Model Poisoning: Attackers can upload malicious model files or modify existing models, potentially introducing backdoors that persist through the ML pipeline into production systems.
Supply Chain Compromise: By manipulating artifacts stored in the fileserver, attackers can compromise downstream processes that consume these files, affecting model training and deployment workflows.
For detailed technical analysis of this vulnerability and related MLOps security issues, see the HiddenLayer research article.

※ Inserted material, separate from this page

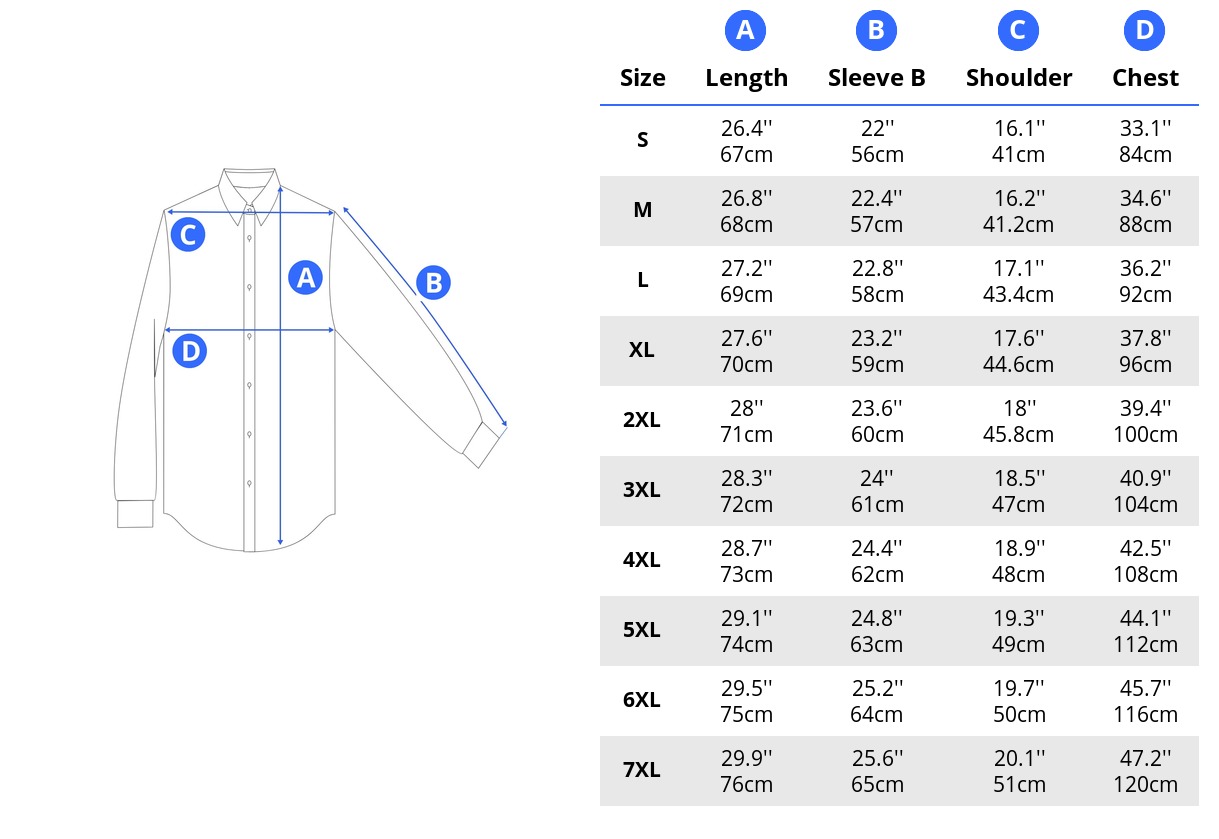Click the blue A badge above Length

click(745, 31)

Detection Methods for CVE-2024-24592
Indicators of Compromise
- Unexpected file access patterns or API calls to the ClearML fileserver from unauthorized IP addresses
- Creation, modification, or deletion of files without corresponding authenticated user activity in application logs
- Anomalous network traffic to the fileserver component ports from external or unexpected sources
- New or modified model files, datasets, or artifacts that don't correspond to legitimate user operations
Detection Strategies
- Implement network traffic monitoring to detect unauthorized access attempts to the fileserver component
- Deploy file integrity monitoring (FIM) to detect unauthorized modifications to stored artifacts
- Enable comprehensive logging of all fileserver operations and correlate with authenticated user sessions
- Configure intrusion detection systems (IDS) with rules for detecting direct file manipulation requests
Monitoring Recommendations
- Monitor network connections to the ClearML fileserver for connections from unauthorized sources
- Track file system changes on the fileserver storage backend for unexpected modifications
- Implement alerting for high-volume file operations that may indicate data exfiltration
- Review access logs regularly for patterns inconsistent with normal ML workflow operations
How to Mitigate CVE-2024-24592
Immediate Actions Required
- Restrict network access to the ClearML fileserver component using firewall rules and network segmentation
- Place the fileserver behind an authentication proxy or reverse proxy with proper access controls
- Audit existing files for signs of unauthorized access, modification, or malicious content injection
- Implement network-level access controls to limit connectivity to trusted internal systems only
Patch Information
At the time of publication, no vendor advisory or specific patch information is available for this vulnerability. Organizations should monitor the ClearML GitHub repository and official channels for security updates. Contact Allegro AI directly for guidance on remediation options for your specific deployment.
Workarounds
- Deploy the ClearML fileserver on an isolated network segment accessible only to authorized internal systems
- Implement a reverse proxy with authentication (such as OAuth2 Proxy or similar) in front of the fileserver
- Use network ACLs and security groups to restrict access to known ML pipeline components only
- Consider disabling the fileserver component if not required, or use alternative authenticated storage backends
# Example: Restrict fileserver access using iptables
# Allow only internal ML pipeline hosts
iptables -A INPUT -p tcp --dport 8081 -s 10.0.0.0/8 -j ACCEPT
iptables -A INPUT -p tcp --dport 8081 -j DROP
# Example: Deploy with authentication proxy using Docker Compose
# Place behind OAuth2 Proxy or similar authenticated reverse proxy
Disclaimer: This content was generated using AI. While we strive for accuracy, please verify critical information with official sources.